Michel Serres. La revanche d’Abel

Michel Serres, propos recueillis par Catherine Portevin publié le 6 min

Quand Caïn tue son frère, c’est l’agriculteur qui supplante le chasseur-cueilleur et inaugure une lutte sans merci ni fin. Alors Caïn, méchant de l’histoire ? Pas si simple, rétorque Michel Serres, qui relit le mythe en penseur nomade.

Le mythe de Caïn et Abel place-t-il selon vous la lutte nomade/sédentaire au cœur de l’humanité ?

Michel Serres : Au départ, l’histoire est simple : Abel, le berger, offre à Jéhovah des agneaux, son frère Caïn, le cultivateur, des fruits et des légumes issus de son travail de la terre. Jéhovah accepte les offrandes du premier mais pas celles du second, qui jalouse cette préférence. Cependant, oublions Dieu et parlons d’histoire : Caïn est né au Néolithique avec l’agriculture ; Abel, tout éleveur qu’il est, est demeuré chasseur-cueilleur, errant au gré des nécessités de sa subsistance. Abel est l’homme ancien, né au Paléolithique supérieur. Abel et Caïn rejouent en effet le conflit anthropologique entre le chasseur-cueilleur et l’agriculteur, le nomade et le sédentaire.

 

Conflit où l’un doit forcément tuer l’autre ?
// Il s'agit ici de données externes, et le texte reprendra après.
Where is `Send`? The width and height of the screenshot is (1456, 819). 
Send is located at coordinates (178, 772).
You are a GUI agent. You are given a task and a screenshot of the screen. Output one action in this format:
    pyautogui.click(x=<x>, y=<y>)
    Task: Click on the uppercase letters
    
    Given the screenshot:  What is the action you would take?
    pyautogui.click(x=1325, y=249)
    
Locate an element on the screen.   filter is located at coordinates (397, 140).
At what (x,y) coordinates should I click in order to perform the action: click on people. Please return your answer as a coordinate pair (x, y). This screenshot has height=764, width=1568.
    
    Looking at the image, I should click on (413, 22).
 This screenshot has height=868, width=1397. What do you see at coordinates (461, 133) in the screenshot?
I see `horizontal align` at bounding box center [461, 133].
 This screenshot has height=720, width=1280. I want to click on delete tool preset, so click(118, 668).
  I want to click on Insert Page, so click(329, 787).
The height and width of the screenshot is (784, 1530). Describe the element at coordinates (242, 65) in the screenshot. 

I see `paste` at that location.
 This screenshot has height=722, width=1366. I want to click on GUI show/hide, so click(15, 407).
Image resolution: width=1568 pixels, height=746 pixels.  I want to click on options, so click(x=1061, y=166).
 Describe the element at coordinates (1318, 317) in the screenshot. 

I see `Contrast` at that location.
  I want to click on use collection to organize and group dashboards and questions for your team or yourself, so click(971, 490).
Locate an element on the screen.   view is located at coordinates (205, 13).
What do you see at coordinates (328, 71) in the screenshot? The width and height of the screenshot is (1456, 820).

… Et l’autre se venger contre l’un, qui voudra à nouveau le tuer, etc. Le meurtre montre combien l’équilibre est difficile à trouver. Abel cherche l’herbe tendre pour ses bêtes, les fruits mûrs et le gibier pour se nourrir. Ses troupeaux traversent l’emblavure préparée à la sueur de son front par Caïn, forcé de vivre sédentaire pour semer ou récolter. Le premier qui, « ayant enclos un terrain, s’avisa de dire : Ceci est à moi » fut, non pas le fondateur de la société civile, comme l’écrit Rousseau, mais celui de l’agriculture. Poussé à ce geste par les nécessités de la culture, il déclencha la guerre. Caïn, c’était donc lui, ferme son lopin et le défend, bec et ongles, de toute incursion. Mais Abel, comme Rémus, défiant plus tard Romulus, saute la limite et trouve la mort au fond d’un sillon. La querelle est inéluctable… et sans fin.